#### [Source information]
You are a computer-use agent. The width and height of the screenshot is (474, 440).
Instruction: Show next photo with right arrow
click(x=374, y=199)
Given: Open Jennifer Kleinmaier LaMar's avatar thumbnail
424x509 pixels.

#### [Requirement]
Everything from the line that has "Given: Open Jennifer" to the final line above should be retyped exactly, and nothing else.

#### [Solution for this exercise]
Given: Open Jennifer Kleinmaier LaMar's avatar thumbnail
424x509 pixels.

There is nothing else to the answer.